━━━ EXCERPTED DATA ━━━

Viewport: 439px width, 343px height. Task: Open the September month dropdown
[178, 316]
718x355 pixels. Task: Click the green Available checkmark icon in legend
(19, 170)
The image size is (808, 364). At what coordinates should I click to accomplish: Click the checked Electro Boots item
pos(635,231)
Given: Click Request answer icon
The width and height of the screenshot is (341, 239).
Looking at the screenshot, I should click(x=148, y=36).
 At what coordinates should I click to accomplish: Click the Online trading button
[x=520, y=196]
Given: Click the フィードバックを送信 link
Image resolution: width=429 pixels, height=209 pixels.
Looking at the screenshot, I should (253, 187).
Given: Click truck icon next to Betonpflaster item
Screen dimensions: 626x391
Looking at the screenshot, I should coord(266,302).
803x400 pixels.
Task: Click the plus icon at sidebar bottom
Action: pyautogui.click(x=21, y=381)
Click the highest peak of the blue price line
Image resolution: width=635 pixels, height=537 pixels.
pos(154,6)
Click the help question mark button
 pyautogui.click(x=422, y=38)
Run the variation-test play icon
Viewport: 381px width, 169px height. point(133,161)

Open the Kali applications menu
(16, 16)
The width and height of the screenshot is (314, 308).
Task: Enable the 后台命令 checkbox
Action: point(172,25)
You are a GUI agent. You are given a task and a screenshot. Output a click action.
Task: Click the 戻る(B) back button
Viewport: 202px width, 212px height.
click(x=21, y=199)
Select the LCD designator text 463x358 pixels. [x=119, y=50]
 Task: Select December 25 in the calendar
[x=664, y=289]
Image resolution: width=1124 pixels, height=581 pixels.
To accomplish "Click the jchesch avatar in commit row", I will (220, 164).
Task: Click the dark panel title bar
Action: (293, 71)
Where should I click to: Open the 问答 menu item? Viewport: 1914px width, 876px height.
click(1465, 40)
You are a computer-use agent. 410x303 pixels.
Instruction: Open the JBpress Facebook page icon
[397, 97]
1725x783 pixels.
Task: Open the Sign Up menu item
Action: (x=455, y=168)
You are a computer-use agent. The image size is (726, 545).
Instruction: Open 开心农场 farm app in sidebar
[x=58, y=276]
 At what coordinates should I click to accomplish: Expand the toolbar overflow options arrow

━━━

■ **WORK ITEM**: Each entry above needs to be returned exactly as written.

■ **SOLVED PROBLEM**:
Viewport: 439px width, 343px height. Task: Open the September month dropdown
[178, 316]
718x355 pixels. Task: Click the green Available checkmark icon in legend
(19, 170)
The image size is (808, 364). At what coordinates should I click to accomplish: Click the checked Electro Boots item
pos(635,231)
Given: Click Request answer icon
The width and height of the screenshot is (341, 239).
Looking at the screenshot, I should click(x=148, y=36).
 At what coordinates should I click to accomplish: Click the Online trading button
[x=520, y=196]
Given: Click the フィードバックを送信 link
Image resolution: width=429 pixels, height=209 pixels.
Looking at the screenshot, I should (253, 187).
Given: Click truck icon next to Betonpflaster item
Screen dimensions: 626x391
Looking at the screenshot, I should coord(266,302).
803x400 pixels.
Task: Click the plus icon at sidebar bottom
Action: pyautogui.click(x=21, y=381)
Click the highest peak of the blue price line
Image resolution: width=635 pixels, height=537 pixels.
pos(154,6)
Click the help question mark button
 pyautogui.click(x=422, y=38)
Run the variation-test play icon
Viewport: 381px width, 169px height. point(133,161)

Open the Kali applications menu
(16, 16)
The width and height of the screenshot is (314, 308).
Task: Enable the 后台命令 checkbox
Action: point(172,25)
You are a GUI agent. You are given a task and a screenshot. Output a click action.
Task: Click the 戻る(B) back button
Viewport: 202px width, 212px height.
click(x=21, y=199)
Select the LCD designator text 463x358 pixels. [x=119, y=50]
 Task: Select December 25 in the calendar
[x=664, y=289]
Image resolution: width=1124 pixels, height=581 pixels.
To accomplish "Click the jchesch avatar in commit row", I will (220, 164).
Task: Click the dark panel title bar
Action: (293, 71)
Where should I click to: Open the 问答 menu item? Viewport: 1914px width, 876px height.
click(1465, 40)
You are a computer-use agent. 410x303 pixels.
Instruction: Open the JBpress Facebook page icon
[397, 97]
1725x783 pixels.
Task: Open the Sign Up menu item
Action: (x=455, y=168)
You are a computer-use agent. The image size is (726, 545).
Instruction: Open 开心农场 farm app in sidebar
[x=58, y=276]
 At what coordinates should I click to accomplish: Expand the toolbar overflow options arrow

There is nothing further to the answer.